→ WORK TASK 1
In the humor column below, what name do the Lumberjack Games now seem to go by?
→ WORK TASK 2
Please write the next part of the humor column, picking up after its final sentence.

------ TEXT SECTION ------

Unless they're *amusing* follow-ups, and you succeed in making the Moron look even more like one. Then, please, feel free to entertain us and provide us with Column Fodder.

Inside Schwartz; or Dream On, but with a Sportscasting motif!.

CRAPWELL PREDICTS: Human Cloning will be perfected in 2172. And, exactly as predicted, the uses of said clones will be to provide guilt-free Swinger's members (because screwing your wife's clone ain't cheating, right?), and for lazy workers and schoolchildren to have someone to send in their place after they spent the whole night playing EverQuest or Unreal Tourney. In 2173, the president will sign an Law ordering the public execution of anyone doing the "Send In The Clones" bit.

The Lumberjack Games, those amusing little diversions where it looks like someone had a bar bet to see how many different "games" you could make up with woodworking equipment and dead trees, now seems to be called The Outdoor Games. Yeah, that'll work just fine, thanks.

Uh, yes, we've heard all the wacky theories we care to hear on why people keep going back to Jurassic Park, thanks.

Of course, the real reason they go back being, idiots keep paying ten bucks a shot to *watch* them go back. (Jurassic Park Old Joke #319. Collect Them All!).

Exactly why does the Catholic Church feel they have to have a patron saint for everything? Do they think a Catholic is going to, say, have trouble with their DVD Player, find there's no Official Patron Saint of DVDs to pray to for help, and switch religions in an attempt to find aid?

Yes, as a matter of fact, we *do* remember when MTV used to play Music Videos. We also remember when Fish Police was a cartoon show. Wanna have an Anniversary celebration for that, too?

Whoo! Charlton Heston as an Ape in the new Planet Of The Apes! And he does a gun-related gag! IT'S FUNNY!

Exactly when did the comic strip Cathy become What Would Happen If Dilbert Was A Woman??

Bubble Boy! You'll Laugh! You'll Cry! You'll Get Bored After 5 Minutes, Which Is About How Long It'll Take For Our One Joke To Wear Thin!

Incoming Clue Alert: It's going to be very hard to settle the GameCube vs. XBox vs. PlayStation 2 argument until after this November, when all 3 will be available for us to play and judge.

Incoming Clue Alert, Part II: Know why it's hard to judge a system before it's released? 1) Most games change a *lot* in the month or so before release, and 2) About 80% of Game's Screen Shots are run through PhotoShop to make them look better. See a Lens Flare? PhotoShop.

------ INFORMATION GIVEN ------

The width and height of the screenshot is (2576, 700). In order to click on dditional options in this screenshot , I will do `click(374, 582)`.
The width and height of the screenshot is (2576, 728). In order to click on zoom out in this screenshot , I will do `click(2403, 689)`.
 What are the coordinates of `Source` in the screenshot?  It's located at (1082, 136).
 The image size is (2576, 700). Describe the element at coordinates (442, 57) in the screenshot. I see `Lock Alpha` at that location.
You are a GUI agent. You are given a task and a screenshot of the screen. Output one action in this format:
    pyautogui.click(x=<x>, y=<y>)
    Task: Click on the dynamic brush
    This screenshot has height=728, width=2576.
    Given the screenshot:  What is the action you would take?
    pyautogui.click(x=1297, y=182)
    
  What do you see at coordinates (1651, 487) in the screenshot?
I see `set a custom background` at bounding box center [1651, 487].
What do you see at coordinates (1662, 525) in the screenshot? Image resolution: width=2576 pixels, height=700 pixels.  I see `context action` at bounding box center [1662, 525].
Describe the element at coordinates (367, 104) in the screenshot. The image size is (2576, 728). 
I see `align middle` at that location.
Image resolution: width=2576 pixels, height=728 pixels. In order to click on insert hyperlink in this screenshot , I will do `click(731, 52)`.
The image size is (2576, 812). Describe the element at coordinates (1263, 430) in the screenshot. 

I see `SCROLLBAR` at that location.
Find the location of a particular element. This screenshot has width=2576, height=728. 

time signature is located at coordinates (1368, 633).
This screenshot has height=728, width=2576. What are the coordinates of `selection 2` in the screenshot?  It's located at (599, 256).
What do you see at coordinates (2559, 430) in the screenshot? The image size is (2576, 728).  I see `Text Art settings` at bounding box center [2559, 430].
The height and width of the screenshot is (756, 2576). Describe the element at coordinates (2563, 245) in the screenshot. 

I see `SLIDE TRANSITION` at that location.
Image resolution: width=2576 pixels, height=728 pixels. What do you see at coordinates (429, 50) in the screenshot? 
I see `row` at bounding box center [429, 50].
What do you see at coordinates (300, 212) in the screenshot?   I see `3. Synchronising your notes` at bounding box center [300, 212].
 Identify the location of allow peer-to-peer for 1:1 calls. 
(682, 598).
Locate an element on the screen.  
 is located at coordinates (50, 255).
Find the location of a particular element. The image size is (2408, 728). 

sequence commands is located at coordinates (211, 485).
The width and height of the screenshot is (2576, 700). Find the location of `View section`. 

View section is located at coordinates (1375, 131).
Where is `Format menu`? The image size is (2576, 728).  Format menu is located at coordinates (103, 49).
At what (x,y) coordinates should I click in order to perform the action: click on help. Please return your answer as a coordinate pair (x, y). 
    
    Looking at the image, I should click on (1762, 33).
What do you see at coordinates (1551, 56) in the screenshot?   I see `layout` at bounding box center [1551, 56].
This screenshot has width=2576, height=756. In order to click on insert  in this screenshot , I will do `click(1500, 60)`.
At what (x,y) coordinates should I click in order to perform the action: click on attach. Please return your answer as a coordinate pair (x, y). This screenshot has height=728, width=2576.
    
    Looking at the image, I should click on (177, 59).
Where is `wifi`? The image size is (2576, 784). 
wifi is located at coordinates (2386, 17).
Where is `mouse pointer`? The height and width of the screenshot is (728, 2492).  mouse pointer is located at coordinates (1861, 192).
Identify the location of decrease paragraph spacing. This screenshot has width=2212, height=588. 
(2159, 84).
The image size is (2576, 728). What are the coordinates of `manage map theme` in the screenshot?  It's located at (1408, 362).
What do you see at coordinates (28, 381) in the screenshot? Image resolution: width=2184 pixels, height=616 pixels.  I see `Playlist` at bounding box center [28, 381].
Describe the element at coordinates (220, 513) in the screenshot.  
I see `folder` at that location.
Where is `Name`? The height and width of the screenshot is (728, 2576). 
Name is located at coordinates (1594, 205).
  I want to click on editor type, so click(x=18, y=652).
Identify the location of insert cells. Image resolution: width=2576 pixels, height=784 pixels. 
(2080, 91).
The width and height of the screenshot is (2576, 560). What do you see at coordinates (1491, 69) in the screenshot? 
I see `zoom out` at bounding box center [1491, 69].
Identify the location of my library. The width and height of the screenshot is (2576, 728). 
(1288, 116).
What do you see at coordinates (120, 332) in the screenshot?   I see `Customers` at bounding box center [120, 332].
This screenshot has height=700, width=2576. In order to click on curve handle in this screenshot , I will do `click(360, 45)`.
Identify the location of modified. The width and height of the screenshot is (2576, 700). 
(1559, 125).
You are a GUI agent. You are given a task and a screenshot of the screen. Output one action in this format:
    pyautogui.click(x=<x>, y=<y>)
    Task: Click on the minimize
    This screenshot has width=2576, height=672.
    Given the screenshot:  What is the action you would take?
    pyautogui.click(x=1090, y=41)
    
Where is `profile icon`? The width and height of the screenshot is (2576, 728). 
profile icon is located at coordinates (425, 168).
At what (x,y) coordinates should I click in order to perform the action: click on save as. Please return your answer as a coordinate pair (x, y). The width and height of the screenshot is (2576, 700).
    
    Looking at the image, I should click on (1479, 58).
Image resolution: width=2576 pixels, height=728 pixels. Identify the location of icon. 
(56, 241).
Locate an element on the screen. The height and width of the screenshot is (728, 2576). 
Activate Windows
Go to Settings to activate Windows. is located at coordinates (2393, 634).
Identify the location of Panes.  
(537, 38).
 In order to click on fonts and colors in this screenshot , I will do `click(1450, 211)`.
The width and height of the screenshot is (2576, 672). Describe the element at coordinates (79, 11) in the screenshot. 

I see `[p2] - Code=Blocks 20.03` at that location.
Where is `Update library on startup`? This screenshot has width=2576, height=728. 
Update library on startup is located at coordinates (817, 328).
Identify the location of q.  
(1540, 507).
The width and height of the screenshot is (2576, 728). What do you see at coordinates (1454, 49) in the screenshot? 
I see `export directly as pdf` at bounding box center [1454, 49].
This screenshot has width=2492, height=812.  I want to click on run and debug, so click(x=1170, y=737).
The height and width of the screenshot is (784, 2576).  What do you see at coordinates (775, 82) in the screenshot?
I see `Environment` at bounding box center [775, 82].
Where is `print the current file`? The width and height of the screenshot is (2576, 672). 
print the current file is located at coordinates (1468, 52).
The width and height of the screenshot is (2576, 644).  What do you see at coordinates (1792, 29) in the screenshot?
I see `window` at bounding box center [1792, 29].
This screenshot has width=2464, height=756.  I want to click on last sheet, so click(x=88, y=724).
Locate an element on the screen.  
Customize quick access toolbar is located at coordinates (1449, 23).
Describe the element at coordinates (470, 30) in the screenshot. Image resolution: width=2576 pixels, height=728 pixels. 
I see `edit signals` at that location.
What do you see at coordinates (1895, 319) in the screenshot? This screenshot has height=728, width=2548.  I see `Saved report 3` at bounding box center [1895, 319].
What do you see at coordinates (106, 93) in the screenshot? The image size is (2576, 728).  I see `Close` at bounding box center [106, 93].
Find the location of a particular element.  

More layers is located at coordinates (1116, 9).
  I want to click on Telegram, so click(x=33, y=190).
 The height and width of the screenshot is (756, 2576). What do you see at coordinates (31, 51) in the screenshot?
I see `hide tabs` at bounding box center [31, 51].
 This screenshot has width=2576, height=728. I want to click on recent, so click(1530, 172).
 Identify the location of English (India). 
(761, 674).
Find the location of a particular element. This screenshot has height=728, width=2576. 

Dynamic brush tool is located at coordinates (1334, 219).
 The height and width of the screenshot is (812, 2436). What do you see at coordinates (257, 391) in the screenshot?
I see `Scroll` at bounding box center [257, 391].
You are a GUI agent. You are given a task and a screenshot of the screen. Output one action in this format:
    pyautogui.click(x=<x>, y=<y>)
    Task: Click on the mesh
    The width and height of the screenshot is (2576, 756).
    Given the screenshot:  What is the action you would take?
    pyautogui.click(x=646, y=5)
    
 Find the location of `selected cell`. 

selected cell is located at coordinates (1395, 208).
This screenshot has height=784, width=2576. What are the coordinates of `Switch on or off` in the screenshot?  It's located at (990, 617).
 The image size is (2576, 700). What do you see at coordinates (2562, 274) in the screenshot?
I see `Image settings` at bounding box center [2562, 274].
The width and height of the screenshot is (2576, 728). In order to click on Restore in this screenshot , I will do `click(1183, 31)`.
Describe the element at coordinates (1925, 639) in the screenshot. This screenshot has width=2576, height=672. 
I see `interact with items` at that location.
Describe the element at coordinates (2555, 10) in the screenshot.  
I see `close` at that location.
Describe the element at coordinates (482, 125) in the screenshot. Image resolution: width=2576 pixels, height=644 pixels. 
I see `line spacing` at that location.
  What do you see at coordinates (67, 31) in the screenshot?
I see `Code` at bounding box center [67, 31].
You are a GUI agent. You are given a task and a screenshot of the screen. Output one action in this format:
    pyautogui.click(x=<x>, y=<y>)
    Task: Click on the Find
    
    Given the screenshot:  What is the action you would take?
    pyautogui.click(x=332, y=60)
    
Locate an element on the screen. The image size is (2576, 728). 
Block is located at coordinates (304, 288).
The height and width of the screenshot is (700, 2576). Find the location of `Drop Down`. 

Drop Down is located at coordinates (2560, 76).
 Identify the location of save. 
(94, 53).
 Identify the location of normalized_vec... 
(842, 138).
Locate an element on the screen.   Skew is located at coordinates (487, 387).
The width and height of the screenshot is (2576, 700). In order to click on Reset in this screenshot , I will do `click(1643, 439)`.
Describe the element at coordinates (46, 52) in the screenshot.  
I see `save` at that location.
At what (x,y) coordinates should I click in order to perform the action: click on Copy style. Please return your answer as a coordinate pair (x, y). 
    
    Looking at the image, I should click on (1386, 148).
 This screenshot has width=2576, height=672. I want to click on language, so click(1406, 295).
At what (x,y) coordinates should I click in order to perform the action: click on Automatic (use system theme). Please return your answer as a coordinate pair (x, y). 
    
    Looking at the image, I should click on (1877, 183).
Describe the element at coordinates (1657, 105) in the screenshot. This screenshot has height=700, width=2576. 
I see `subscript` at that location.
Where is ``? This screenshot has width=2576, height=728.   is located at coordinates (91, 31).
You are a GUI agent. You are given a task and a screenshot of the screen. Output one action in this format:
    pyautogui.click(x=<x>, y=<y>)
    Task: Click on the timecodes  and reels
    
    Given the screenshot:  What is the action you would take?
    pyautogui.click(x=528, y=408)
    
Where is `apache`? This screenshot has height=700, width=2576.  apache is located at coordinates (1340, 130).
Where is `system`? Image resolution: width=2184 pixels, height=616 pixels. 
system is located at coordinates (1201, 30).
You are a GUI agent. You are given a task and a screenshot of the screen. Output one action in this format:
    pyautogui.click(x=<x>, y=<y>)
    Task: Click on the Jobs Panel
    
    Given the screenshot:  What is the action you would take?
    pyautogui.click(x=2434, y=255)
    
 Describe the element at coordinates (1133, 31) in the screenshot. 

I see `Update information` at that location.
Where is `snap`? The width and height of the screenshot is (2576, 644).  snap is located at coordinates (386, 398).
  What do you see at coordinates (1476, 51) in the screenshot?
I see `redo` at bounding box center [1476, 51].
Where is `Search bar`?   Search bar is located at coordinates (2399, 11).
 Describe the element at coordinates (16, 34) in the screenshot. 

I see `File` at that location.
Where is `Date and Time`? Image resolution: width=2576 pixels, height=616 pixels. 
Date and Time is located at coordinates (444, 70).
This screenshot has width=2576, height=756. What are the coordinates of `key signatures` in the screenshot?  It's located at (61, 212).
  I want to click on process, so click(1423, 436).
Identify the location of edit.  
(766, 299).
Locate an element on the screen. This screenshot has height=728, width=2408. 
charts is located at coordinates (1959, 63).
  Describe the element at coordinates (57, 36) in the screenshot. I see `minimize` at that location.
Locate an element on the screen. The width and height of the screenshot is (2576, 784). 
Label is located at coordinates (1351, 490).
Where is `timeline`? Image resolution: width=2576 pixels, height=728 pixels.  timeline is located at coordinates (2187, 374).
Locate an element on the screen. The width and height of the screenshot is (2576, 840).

------

→ ANSWER AREA 1
The Outdoor Games.

→ ANSWER AREA 2
And a Special SCHIZOTRICHIA Honesty Award goes out to Ben Affleck, for actually admitting he was checking into an Alcohol Treatment Center for Abuse, and not using the old "Exhaustion" excuse. And as a reward for your Frankness, Ben, we'll avoid the obvious "We'll buy you a brew when you get out" bit.

The whole "Synergy" thing? it's Over. Dilbert doesn't even really use it as a punch line any more. And no two people could ever really agree on exactly what it meant. Let it go quietly, please.

The Digital Sundial. Leave it to Modern Man to take an old, worn-out Punch Line and actually make the thing in question. Wanna bet one of you out there somewhere end up with this under his/her Tree this Christmas?

Here's a scary thought to carry to bed tonight: We are *way* overdue for a "Pregnant Man" movie.

Why do they need "People Crossing" Signs at Tollbooths? How the hell do people think the workers get to those booths? Raised in them since birth? Carried in through an underground tunnel system? Or is it just some Lawyer thing, like the Hot Coffee label on Take-Out Hot Coffee?

Midway Games is officially DOA. Meaning that Ultimate Mortal Kombat 8 Special Championship Edition: The New Warriors might be delayed a little.

And rumor has it that Microsoft will be buying the company. So, get all your "FINISH HIM!" puns out of your system now, please...

And supposedly the Official Name of the next Star Wars film is Attack Of The Clones. Yeah, that'll look just fine on a Taco Bell glass...

So, when did Roger Corman get that job at the Skywalker Ranch, anyway? Because that's the only theory we can come up with for all these goofy-assed "Prequel" names.

Balthayzr really needs to remember that it's 3rd, not 3th.